A Large-Scale High-Throughput Screen for Modulators of SERCA Activity
, Samantha L. Yuen 2, Ji Li 2, Kaja Berg 3, Robyn T. Rebbeck 2, Courtney C. Aldrich 3, Osha Roopnarine 2, Razvan L. Cornea 2 and David D. Thomas 2,*Round 1
Reviewer 1 Report
Bidwell and colleagues developed a high-throughput screening assay targeting the Ca2+-dependent ATPase activity of sarco(endo)plasmic reticulum Ca2+-ATPase (SERCA), and employed this assay to identify SERCA-activating compounds. The selected hit compounds were tested on skeletal and cardiac sarcoplasmic reticulum (SR) vesicles, enriched in SERCA1a and SERCA2a isoform, respectively. The effects of the hit compounds on Ca2+ uptake and ATPase activities were characterized providing distinct compound classifications.
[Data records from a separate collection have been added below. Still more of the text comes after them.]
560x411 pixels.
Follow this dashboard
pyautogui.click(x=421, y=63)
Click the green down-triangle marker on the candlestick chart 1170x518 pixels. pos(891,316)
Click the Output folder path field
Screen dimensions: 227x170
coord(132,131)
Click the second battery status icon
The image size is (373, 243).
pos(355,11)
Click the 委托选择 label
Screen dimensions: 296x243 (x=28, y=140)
This is a well-written, interesting manuscript that deals with the important research topic of SERCA modulators, particularly SERCA-activating compounds with therapeutic potential for the treatment of skeletal and cardiac muscle disorders.
I have some minor comments for revision or clarification:
1. The acronym PLB should be defined in the Introduction.
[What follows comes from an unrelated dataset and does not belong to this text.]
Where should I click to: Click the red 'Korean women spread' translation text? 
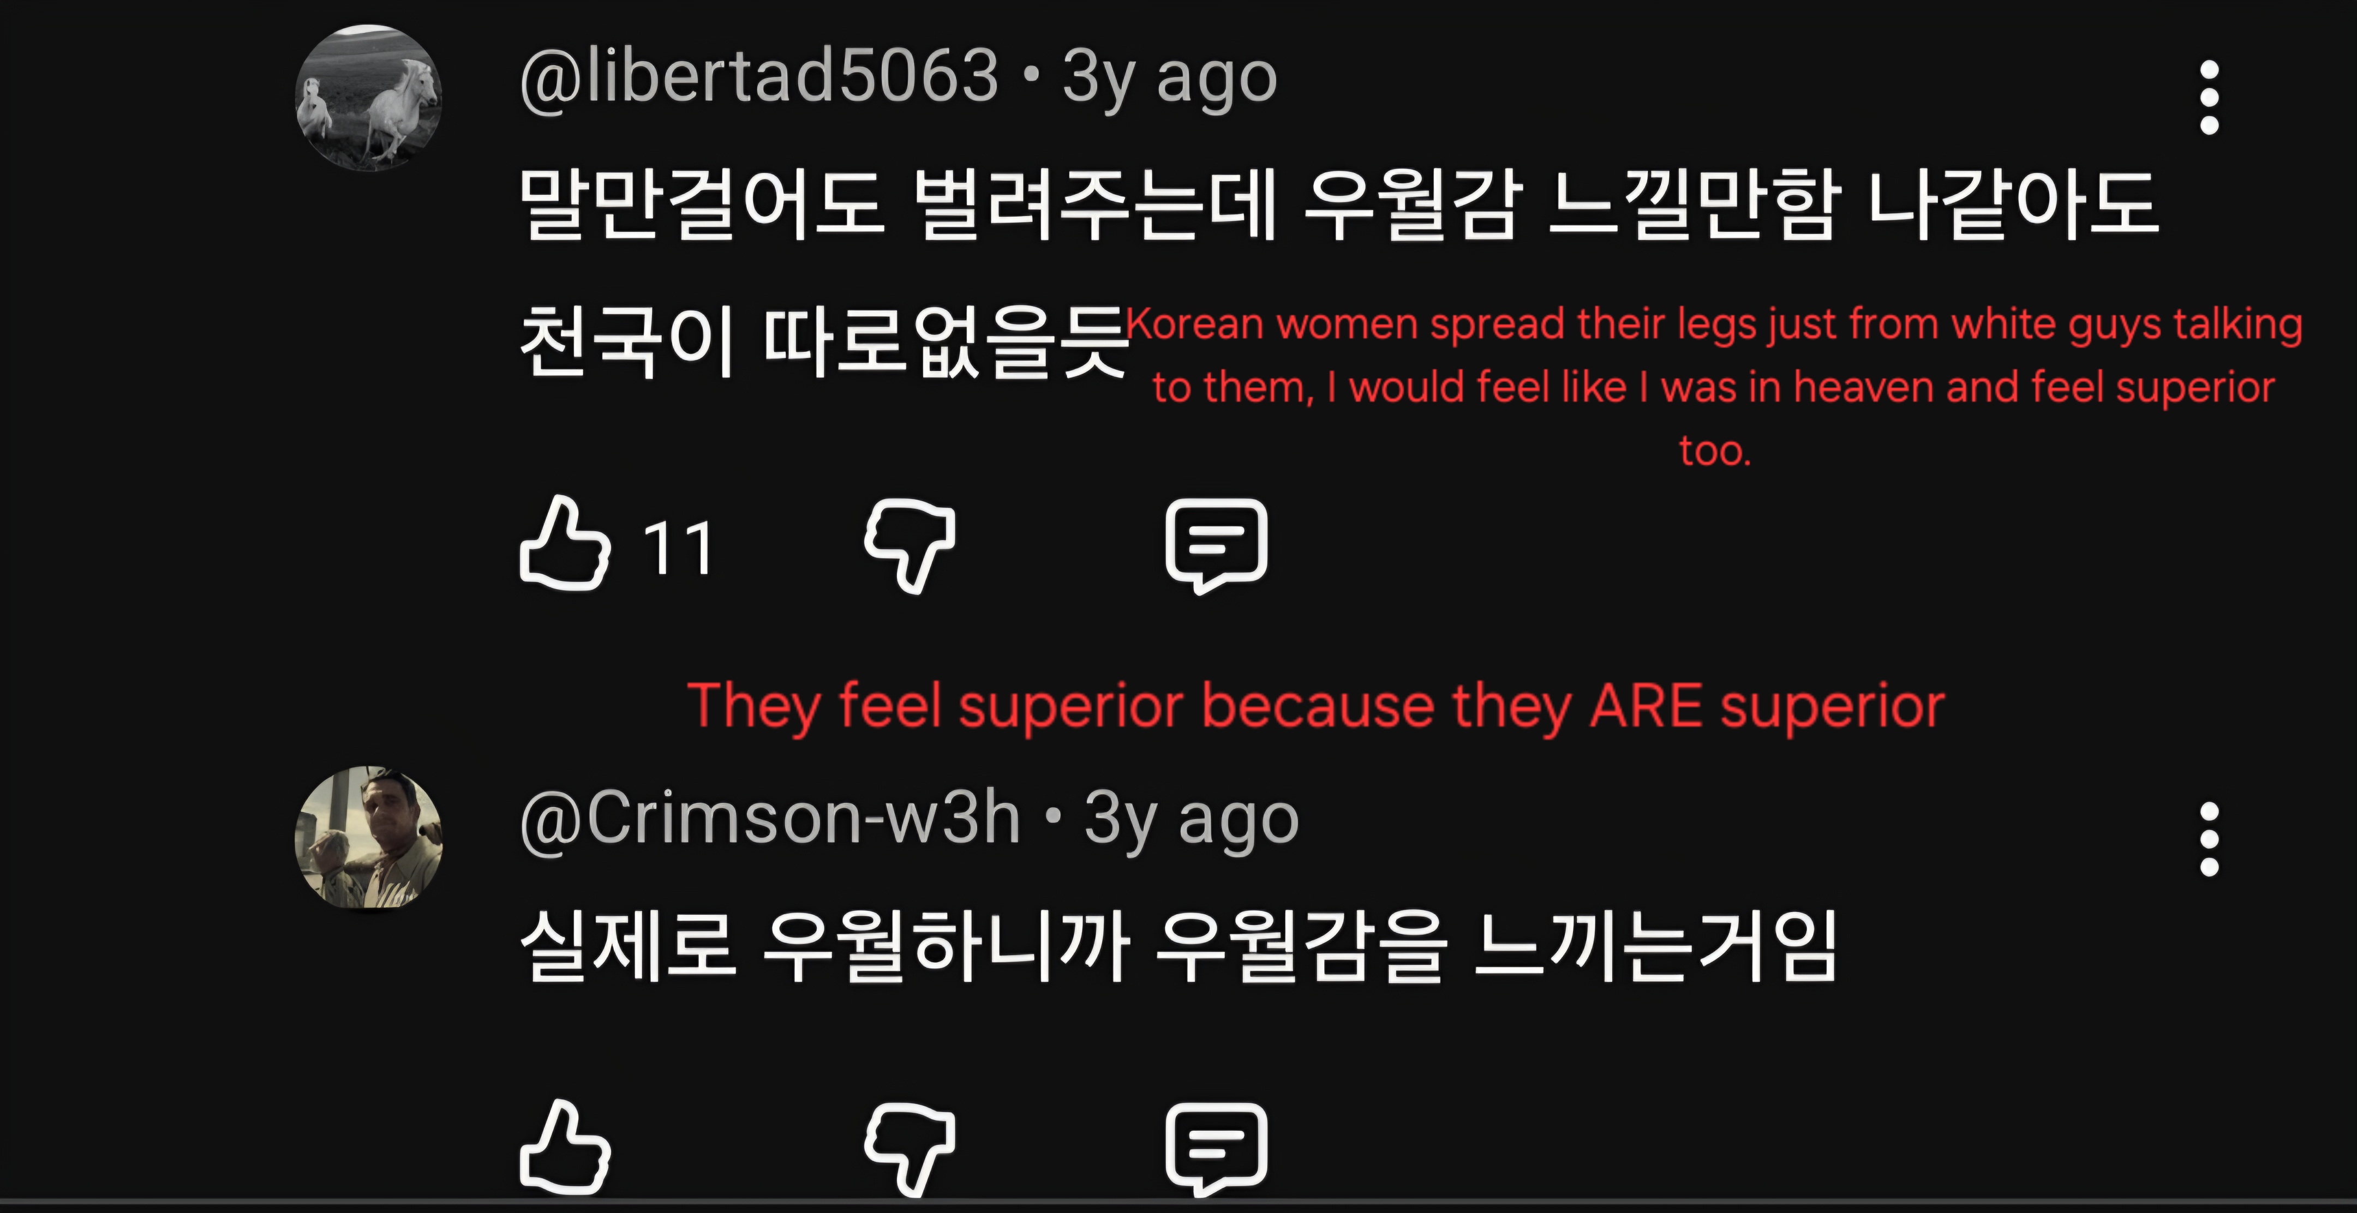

2. In the abstract the authors mentioned top 22 activating hits, but they actually characterized 19 selected hit compounds, as reported in Table 1.
3. On page 6, line 217: “The remaining 19 compounds substantially increased Ca2+ uptake…”. As reported in Table 1, 16 compounds significantly increased Ca2+ uptake activity. Same comment on line 236: 16 (not 18) of the 19 compounds yielded a clear increase in Ca2+ uptake activity.
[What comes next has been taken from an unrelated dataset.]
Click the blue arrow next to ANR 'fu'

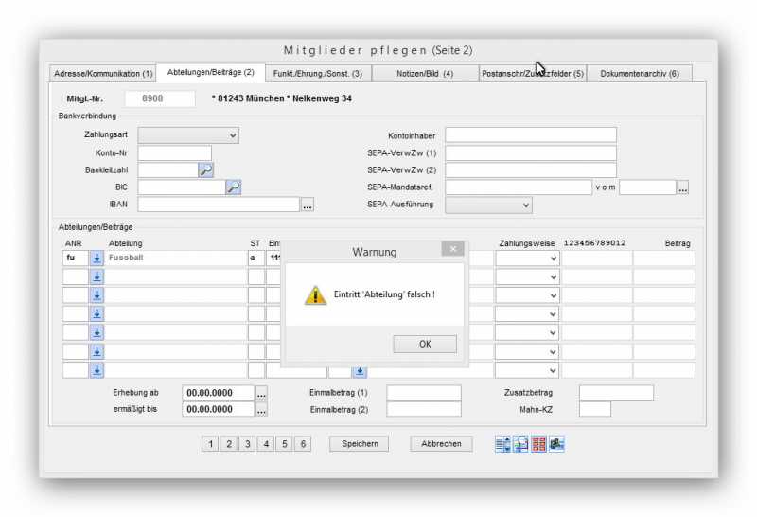click(x=97, y=258)
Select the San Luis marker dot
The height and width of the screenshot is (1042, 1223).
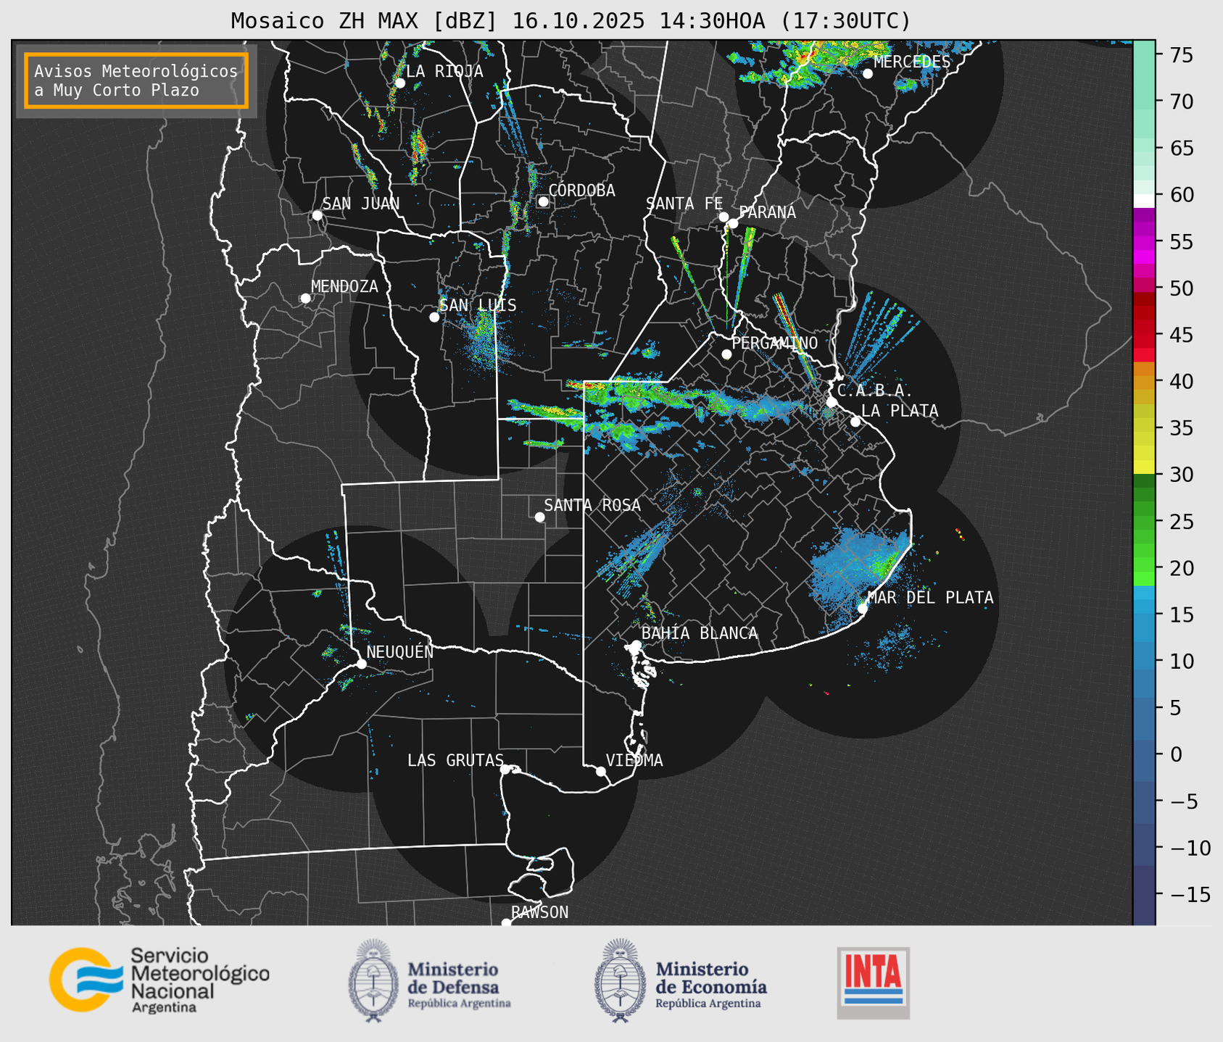click(434, 317)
4. On page 8, line 319: The authors mentioned an intrinsic thermodynamic threshold of SERCA enzymatic activity. Can the authors better explain this concept?
5. The legend to Figure 4 should be corrected.
Author Response
Please see the attachment
Author Response File: 
Author Response.pdf
Reviewer 2 Report
This manuscript by Bidwell et al. reports new hit matter for small-molecule SERCA activators discovered from a high-throughput screening campaign. The authors adapted a well-established enzyme-coupled NADH-linked ATPase assay and scaled it up to a 384-well format. The authors then used this assay to screen for hit matter using a library of 46,000 compounds; for these assays, the authors used SERCA from cardiac and skeletal muscle. The hits discovered in this assay were further tested using an orthogonal assay to measure calcium uptake in SR microsomal fractions. The complementary screening assays yielded molecules that stimulate calcium transport and SERCA uncouplers, i.e., molecules that stimulate ATPase activity but not active calcium transport. Overall, the study is well-designed and executed. While the overall approach is not innovative as it simply involves scaling up established biochemical assays, the discovery of new hit matter is considered a strength of this study.
Specific comments:
1. The primary data reported in this study are the % of activation and EC50 values derived from the measurement of specific activity of SERCA. However, It would be informative to complement these studies with full [calcium]-dependent curves to determine the effects of these hits on the relative calcium affinity and cooperativity.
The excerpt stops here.